Xanthan gum is an emulsifier used in foods such as salad dressings to help thicken and stabilize products, and it has been linked in some contexts to digestive side effects like increased bowel movements, diarrhea and gas. Emerging data also suggest the additive could be linked to colorectal cancer risk by altering gut microbiota and inducing inflammation. Stanford researchers emphasize that the lab use of xanthan gum is separate from dietary exposure and would occur under controlled conditions in growth media. The broader goal is to generate thousands of organoids to test safety and efficacy for drugs and to better model neurological conditions.

To demonstrate how the technique could be used by other scientists, co-lead study author Genta Narazaki grew 2,400 organoids in batches and exposed each patch to one of 298 FDA-approved drugs. The team observed several instances in which drug exposure stunted organoid growth, indicating potential risks to fetal brain development and underscoring the importance of scalable models for safety testing. Pasca noted that a single researcher using this approach could produce thousands of organoids and run extensive drug screens, a capability that previously required more limited sample sizes.

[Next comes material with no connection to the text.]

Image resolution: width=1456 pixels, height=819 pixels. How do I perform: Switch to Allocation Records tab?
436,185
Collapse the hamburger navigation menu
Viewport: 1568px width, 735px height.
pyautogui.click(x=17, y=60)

The study’s authors said the method could accelerate work on conditions that arise during early brain development, including autism and Timothy syndrome—a rare disorder caused by mutations in the CACNA1C gene that can involve heart conditions, developmental delays, infections and seizures. Autism, in particular, remains a focus of research as US prevalence has risen in recent years; researchers hope that larger organoid banks will yield new insights into disease mechanisms and potential therapies.

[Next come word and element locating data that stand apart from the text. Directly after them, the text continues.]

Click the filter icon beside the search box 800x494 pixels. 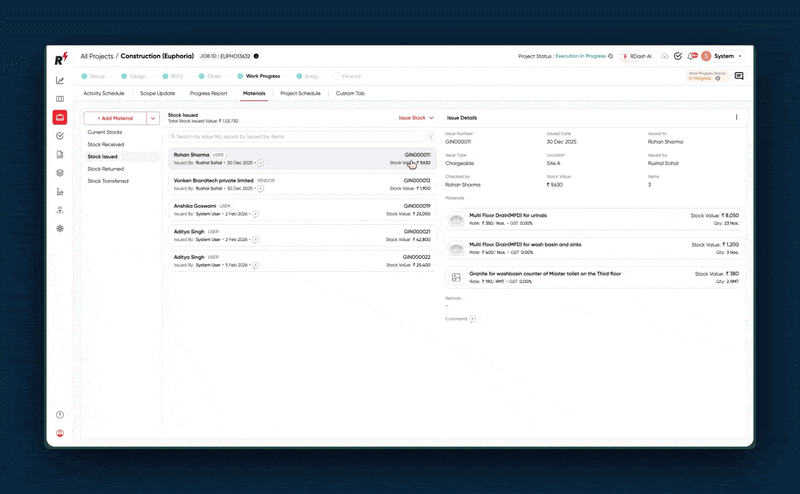click(431, 136)
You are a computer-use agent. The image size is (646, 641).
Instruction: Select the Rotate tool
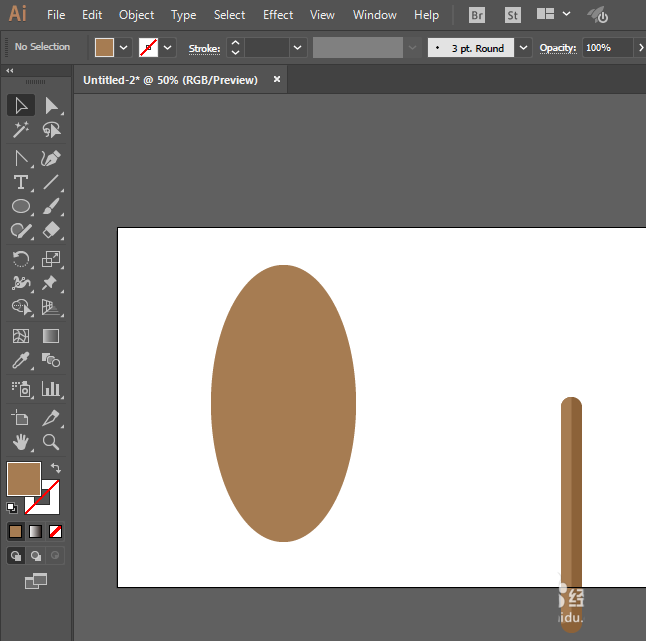[x=20, y=258]
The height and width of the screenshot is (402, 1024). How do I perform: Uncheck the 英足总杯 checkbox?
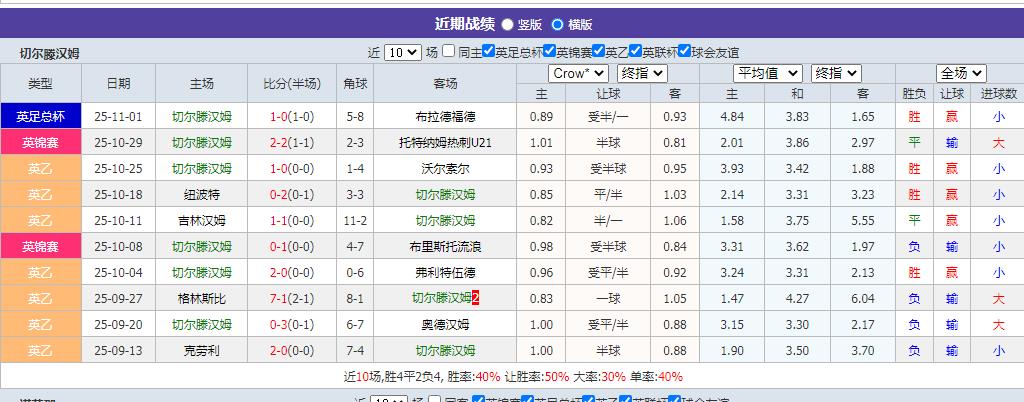pyautogui.click(x=489, y=52)
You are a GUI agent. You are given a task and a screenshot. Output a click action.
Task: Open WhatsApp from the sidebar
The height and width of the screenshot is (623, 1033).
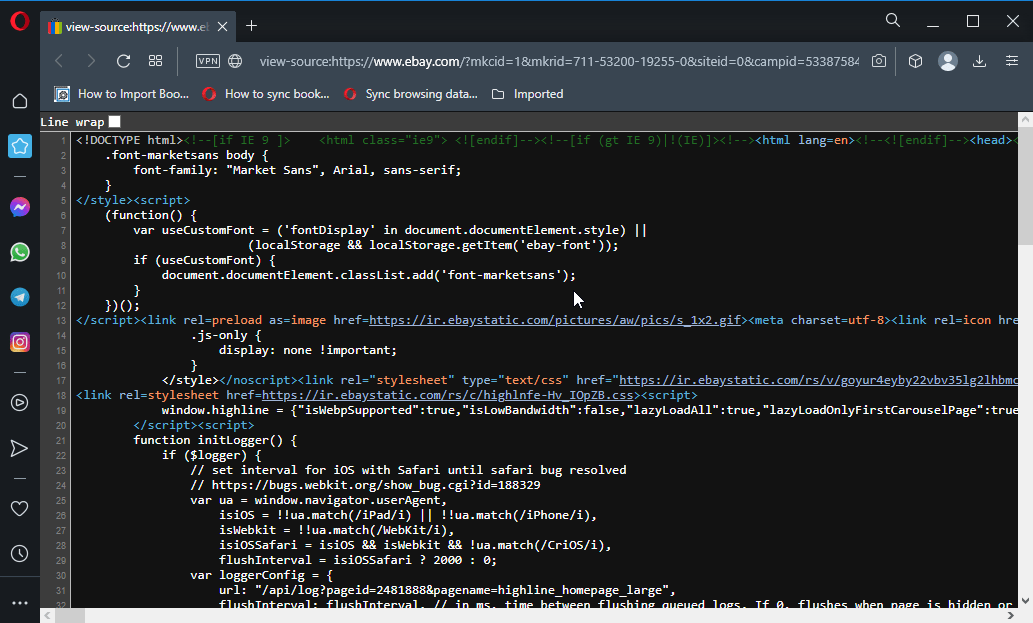[x=19, y=252]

The Nature Biomedical Engineering article describes a scalable workflow that researchers can implement to produce large numbers of cortical organoids for drug testing and disease modeling. Pasca and colleagues stressed the importance of accessible methods that can be adopted by many labs, aiming to shorten timelines from discovery to clinical guidance. “Addressing those diseases is really important, but unless you scale up, there’s no way to make a dent,” Pasca said. “That’s the goal right now.”

The findings come as organoid research continues to mature, offering a platform to study brain development and disorders without the need for human or animal experimentation. By enabling tens of thousands of organoids to be grown and tested, the study argues that researchers can more reliably model how disorders progress and how potential medications affect developing brains. The work also addresses safety questions for pregnant women and children, where drug effects on neurodevelopment are of particular concern. The team plans to continue refining the approach, expanding the repertoire of materials that can support long-term organoid viability, and applying the method to study a broader array of neuropsychiatric conditions, including epilepsy and schizophrenia, to better understand their onset and progression.